Bounding Into Comics reports exclusively on the release of CHUCK DIXON’s CONAN #2: CARAVAN OF THE DAMNED today.

Exclusive: Get An In-Depth Look At Chuck Dixon’s Second Conan Novel ‘Caravan Of The Damned

Publisher Castalia House and Bounding Into Comics are happy to share with you an in-depth look at Chuck Dixon’s newly released second Conan novel, Caravan of the Damned.

Caravan of the Damned sees Conan lead his band of merciless desert raiders across the Zuagir, where he doesn’t hesitate to attack even the most well-guarded caravans.

However, after a successful raid on a rich caravan from Khwarazm intended for the King of Zamora, Conan and his company come into possession of a beautiful and priceless treasure. The House of Yildiz and the King’s Own guards set out to reclaim this treasure and put an end to Conan and his group of raiders.

As Conan is pursued through the wastelands of the Zuagir he not only has to contend with the King’s Own guards, but discovers there are horrors in the desert too dreadful for even the most fearless barbarian to imagine.

The first novel, The Siege of the Black Citadel, currently has a 4.7 out of 5 rating on Amazon with many readers giving the book high praise in their reviews.

RC Scott hailed, “This story hacks, and slashes across the battlefield, and then down to the subterranean depths where nameless monstrosities await.
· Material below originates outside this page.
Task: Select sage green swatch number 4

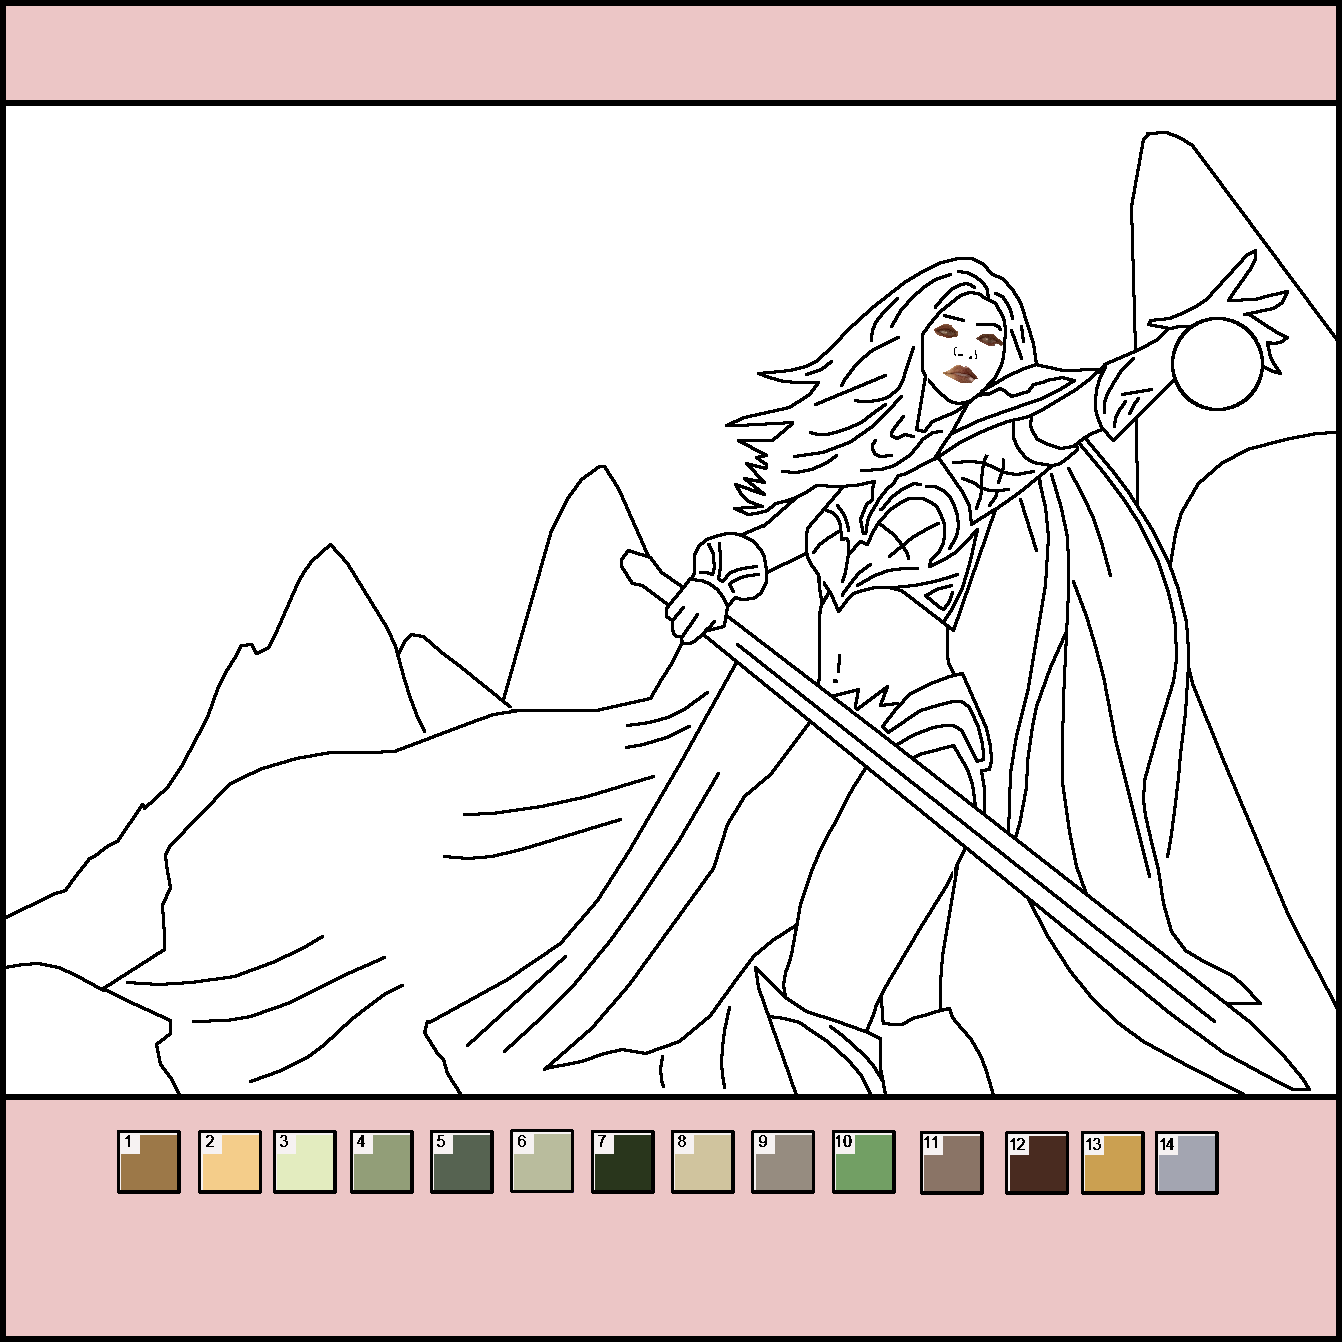Action: 382,1162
Author, Chuck Dixon, takes readers back to the Hyborian Age with a bloody vengeance. An awesome action adventure that’s loaded with great fight scenes, excellent pacing, fun dialogue, and a savagely satisfactory conclusion. I highly recommend this to fans of the original tales, and I’m eagerly awaiting the next installment.”

You’ll want to read the whole thing there, as it includes an exclusive excerpt about Conan doing some very Conan things in the desert as well as the back of the book and some of its excellent illustrations by Arkhaven artist Ademir Leal.

And don’t forget that if you pick up the paperback at Arkhaven, you’ll get the ebook for free.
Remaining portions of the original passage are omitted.